From the first line of the material through the line containing "The height and width of the screenshot is (523, 1076).", restate everything word for word and nothing more.
────────────────────────────────────────
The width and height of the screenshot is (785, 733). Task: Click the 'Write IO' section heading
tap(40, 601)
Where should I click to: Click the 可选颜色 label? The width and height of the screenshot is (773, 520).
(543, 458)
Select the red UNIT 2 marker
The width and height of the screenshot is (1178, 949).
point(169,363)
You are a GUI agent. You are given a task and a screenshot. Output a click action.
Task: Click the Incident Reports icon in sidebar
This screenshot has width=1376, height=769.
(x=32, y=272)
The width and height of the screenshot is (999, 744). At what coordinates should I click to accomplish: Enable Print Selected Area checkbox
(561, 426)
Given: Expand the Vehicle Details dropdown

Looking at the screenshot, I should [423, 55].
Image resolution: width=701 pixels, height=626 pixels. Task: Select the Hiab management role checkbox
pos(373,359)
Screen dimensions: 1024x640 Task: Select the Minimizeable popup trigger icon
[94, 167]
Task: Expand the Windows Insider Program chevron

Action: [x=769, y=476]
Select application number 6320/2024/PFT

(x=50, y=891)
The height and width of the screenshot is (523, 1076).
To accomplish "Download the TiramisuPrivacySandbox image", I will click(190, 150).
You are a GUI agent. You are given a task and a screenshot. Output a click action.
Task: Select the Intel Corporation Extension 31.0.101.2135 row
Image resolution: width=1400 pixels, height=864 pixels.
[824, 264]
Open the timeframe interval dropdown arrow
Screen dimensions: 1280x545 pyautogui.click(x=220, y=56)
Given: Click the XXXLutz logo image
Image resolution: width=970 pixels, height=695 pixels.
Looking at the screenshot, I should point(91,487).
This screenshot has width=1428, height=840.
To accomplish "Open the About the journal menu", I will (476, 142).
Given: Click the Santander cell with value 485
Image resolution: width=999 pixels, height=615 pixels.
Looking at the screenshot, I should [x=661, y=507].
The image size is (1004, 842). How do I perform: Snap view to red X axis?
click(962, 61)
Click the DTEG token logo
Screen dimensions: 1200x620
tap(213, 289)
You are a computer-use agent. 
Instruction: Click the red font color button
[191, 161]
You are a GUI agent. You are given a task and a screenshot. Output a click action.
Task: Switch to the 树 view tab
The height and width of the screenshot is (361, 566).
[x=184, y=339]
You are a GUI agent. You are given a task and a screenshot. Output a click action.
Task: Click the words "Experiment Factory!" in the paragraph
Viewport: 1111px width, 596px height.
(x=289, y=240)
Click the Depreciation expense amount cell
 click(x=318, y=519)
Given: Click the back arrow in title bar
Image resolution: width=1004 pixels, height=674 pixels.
────────────────────────────────────────
=== EXERCISE RESULT ===
The width and height of the screenshot is (785, 733). Task: Click the 'Write IO' section heading
tap(40, 601)
Where should I click to: Click the 可选颜色 label? The width and height of the screenshot is (773, 520).
(543, 458)
Select the red UNIT 2 marker
The width and height of the screenshot is (1178, 949).
point(169,363)
You are a GUI agent. You are given a task and a screenshot. Output a click action.
Task: Click the Incident Reports icon in sidebar
This screenshot has width=1376, height=769.
(x=32, y=272)
The width and height of the screenshot is (999, 744). At what coordinates should I click to accomplish: Enable Print Selected Area checkbox
(561, 426)
Given: Expand the Vehicle Details dropdown

Looking at the screenshot, I should [423, 55].
Image resolution: width=701 pixels, height=626 pixels. Task: Select the Hiab management role checkbox
pos(373,359)
Screen dimensions: 1024x640 Task: Select the Minimizeable popup trigger icon
[94, 167]
Task: Expand the Windows Insider Program chevron

Action: [x=769, y=476]
Select application number 6320/2024/PFT

(x=50, y=891)
The height and width of the screenshot is (523, 1076).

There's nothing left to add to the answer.